[Stored records]
⟨
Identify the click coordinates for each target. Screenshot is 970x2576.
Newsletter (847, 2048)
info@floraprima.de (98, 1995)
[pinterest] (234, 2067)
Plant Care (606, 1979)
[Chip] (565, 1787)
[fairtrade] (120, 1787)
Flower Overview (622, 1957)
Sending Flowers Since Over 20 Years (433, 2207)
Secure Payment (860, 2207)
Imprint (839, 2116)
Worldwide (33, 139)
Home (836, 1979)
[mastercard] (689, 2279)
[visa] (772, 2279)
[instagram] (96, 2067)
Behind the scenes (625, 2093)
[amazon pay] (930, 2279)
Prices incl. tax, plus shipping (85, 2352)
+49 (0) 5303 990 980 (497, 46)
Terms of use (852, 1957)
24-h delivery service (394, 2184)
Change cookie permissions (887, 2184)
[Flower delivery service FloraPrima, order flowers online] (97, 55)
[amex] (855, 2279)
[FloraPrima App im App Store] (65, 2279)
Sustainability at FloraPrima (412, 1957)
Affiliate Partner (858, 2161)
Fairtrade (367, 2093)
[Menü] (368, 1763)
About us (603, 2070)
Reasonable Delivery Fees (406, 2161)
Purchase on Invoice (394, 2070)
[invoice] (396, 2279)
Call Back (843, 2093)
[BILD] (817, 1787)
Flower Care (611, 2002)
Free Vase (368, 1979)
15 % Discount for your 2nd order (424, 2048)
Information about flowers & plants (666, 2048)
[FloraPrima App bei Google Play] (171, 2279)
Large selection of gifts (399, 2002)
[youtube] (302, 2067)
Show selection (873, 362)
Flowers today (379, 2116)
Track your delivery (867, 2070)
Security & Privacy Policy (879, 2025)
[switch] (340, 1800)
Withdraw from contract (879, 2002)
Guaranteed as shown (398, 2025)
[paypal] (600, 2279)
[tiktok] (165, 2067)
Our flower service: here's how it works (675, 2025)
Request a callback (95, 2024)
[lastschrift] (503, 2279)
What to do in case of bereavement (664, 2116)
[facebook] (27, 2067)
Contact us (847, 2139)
⟩
● What is being asked
Retype all the data verbatim.

● Exercise result
Identify the click coordinates for each target. Screenshot is 970x2576.
Newsletter (847, 2048)
info@floraprima.de (98, 1995)
[pinterest] (234, 2067)
Plant Care (606, 1979)
[Chip] (565, 1787)
[fairtrade] (120, 1787)
Flower Overview (622, 1957)
Sending Flowers Since Over 20 Years (433, 2207)
Secure Payment (860, 2207)
Imprint (839, 2116)
Worldwide (33, 139)
Home (836, 1979)
[mastercard] (689, 2279)
[visa] (772, 2279)
[instagram] (96, 2067)
Behind the scenes (625, 2093)
[amazon pay] (930, 2279)
Prices incl. tax, plus shipping (85, 2352)
+49 (0) 5303 990 980 (497, 46)
Terms of use (852, 1957)
24-h delivery service (394, 2184)
Change cookie permissions (887, 2184)
[Flower delivery service FloraPrima, order flowers online] (97, 55)
[amex] (855, 2279)
[FloraPrima App im App Store] (65, 2279)
Sustainability at FloraPrima (412, 1957)
Affiliate Partner (858, 2161)
Fairtrade (367, 2093)
[Menü] (368, 1763)
About us (603, 2070)
Reasonable Delivery Fees (406, 2161)
Purchase on Invoice (394, 2070)
[invoice] (396, 2279)
Call Back (843, 2093)
[BILD] (817, 1787)
Flower Care (611, 2002)
Free Vase (368, 1979)
15 % Discount for your 2nd order (424, 2048)
Information about flowers & plants (666, 2048)
[FloraPrima App bei Google Play] (171, 2279)
Large selection of gifts (399, 2002)
[youtube] (302, 2067)
Show selection (873, 362)
Flowers today (379, 2116)
Track your delivery (867, 2070)
Security & Privacy Policy (879, 2025)
[switch] (340, 1800)
Withdraw from contract (879, 2002)
Guaranteed as shown (398, 2025)
[paypal] (600, 2279)
[tiktok] (165, 2067)
Our flower service: here's how it works (675, 2025)
Request a callback (95, 2024)
[lastschrift] (503, 2279)
What to do in case of bereavement (664, 2116)
[facebook] (27, 2067)
Contact us (847, 2139)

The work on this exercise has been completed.